EXTRA: Familiar Information and New/Old Information

A popular way of teaching the difference between は/が is through the concept of “new information” (新情報) and “old information” (旧情報), but this idea is not explicitly taught in Noda’s original book. I have decided to name Noda’s concept as “familiar information”. Notice that we did not talk about “old” or “new information” when we discussed what elements become topics, but only about what is “familiar information” and “not familiar information”. These two concepts are related, but distinct from each other.

As 上林 (1988) points out, the definition of this new/old distinction has never been made rigorously clear and does not entirely describe functions of は/が if we simply define old information in the same way that we define familiar information. Noda brings up familiar information only to describe tendencies regarding topicalization, not to differentiate between functions of は and が.

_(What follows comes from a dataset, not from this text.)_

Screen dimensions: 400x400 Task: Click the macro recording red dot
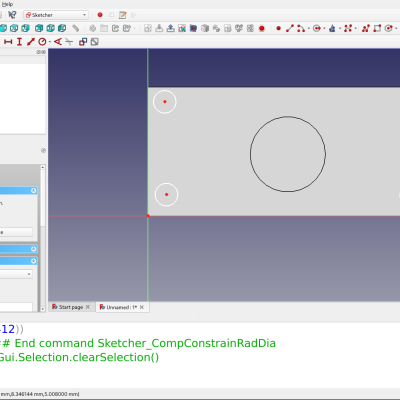click(x=100, y=15)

The definition I find works the best for the new/old dichotomy is that new information refers to something the listener presumably does not know, regardless of whether or not they are aware of it. For this reason, new/old information is also sometimes translated as “unknown” and “known” information.3

The following is a diagram marking the topic, comment, new information, and old information in our three most important sentence structures. Remember that specificational sentences are also topic sentences.

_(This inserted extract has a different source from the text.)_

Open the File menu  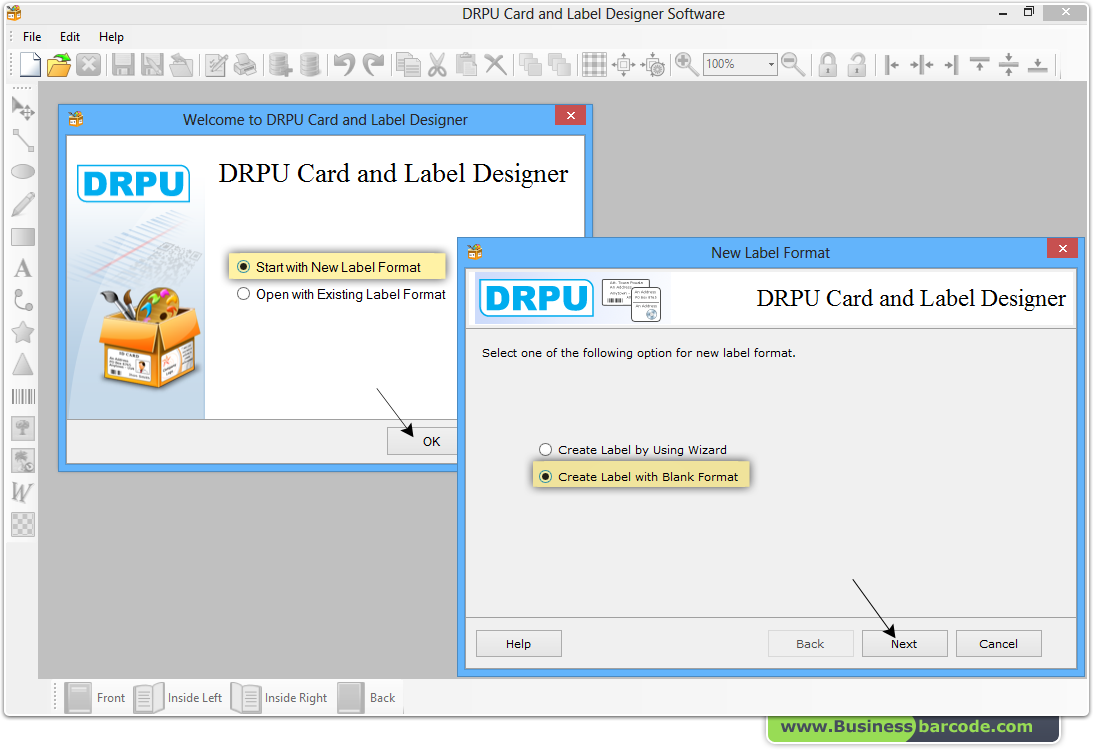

Locations of new/old information in topic sentences, specificational sentences, and topicless sentences.

As highlighted in the diagram, new information may sometimes be familiar information, such as “君” in the sentence 「君が主役だ。」.

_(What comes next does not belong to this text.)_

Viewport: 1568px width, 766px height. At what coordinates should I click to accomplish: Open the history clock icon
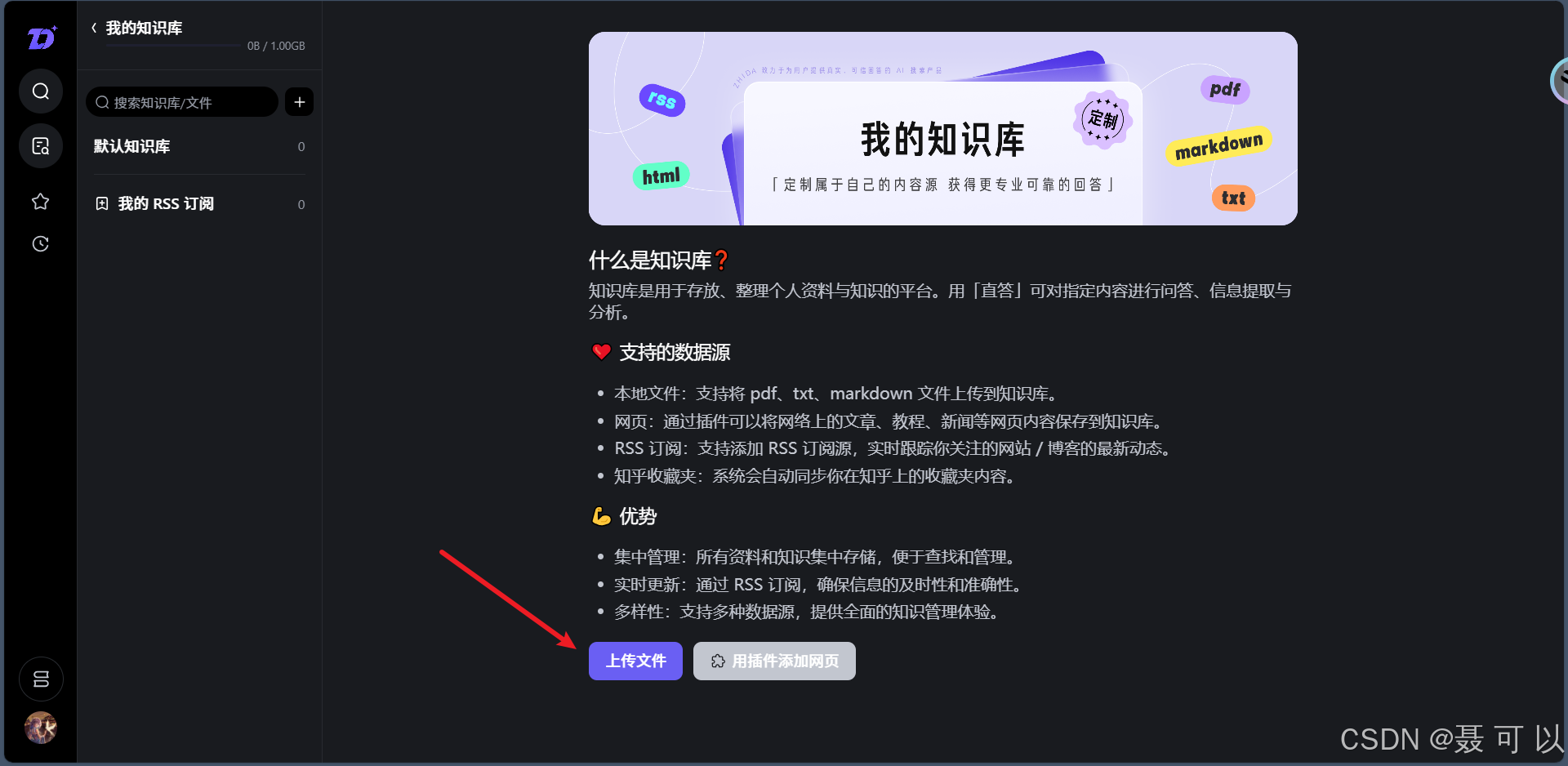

The two topic sentences fit the generalization that “は marks old information, and が marks new information.” However, the topicless sentence isn’t so straightforward. In the example, there is no nuance that we are emphasizing “富士山” as new information in relation to “見える”,4 yet it is nonetheless marked by が. This is not an exceptional instance. The が in this sentence is not exclusive, but descriptive. Thus, it is natural to recognize the entirety of the sentence 「富士山が見えるよ。」 as new information. This makes grammatical sense since many topicless sentences serve to describe some spontaneous event or to change the subject.

A common explanation provided to learners about は/が is that “Important information comes after は and before が.” Another common one you might hear is that “は marks old information, and が marks new information.” These rules-of-thumb are a simplification of the concept of new/old information. While they are true for some sentences, there are many instances to which they don’t apply. They fail because:

  • The concept of new/old information doesn’t apply in subordinate clauses
  • Contrastive は may violate this rule-of-thumb.
  • Old information does not appear in topicless sentences/clauses, so the rules-of-thumb do not account for the nature of emphasis in them. This might mislead learners into thinking there is some nuance of exclusion present in all subjects marked by が.
  • Debatably, one semantic structure actually allows for が to mark old information (See Presentational Sentences).

Continued in 6. The Principle of Topic Position...

Notes

  1. For exceptions, see the addendum

  2. It might be a bit confusing that ある and いる are usually “temporary states,” or “events” in Japanese. These verbs are sometimes translated as “to exist,” but in practice, they usually refer to something existing in a temporary sense. 

  3. But, even this definition of new/old information fails in certain cases (as discussed in 上林 (1988)). 

  4. The exclusive interpretation (marking “富士山” as new information) is possible, but disqualifies it as a topicless sentence.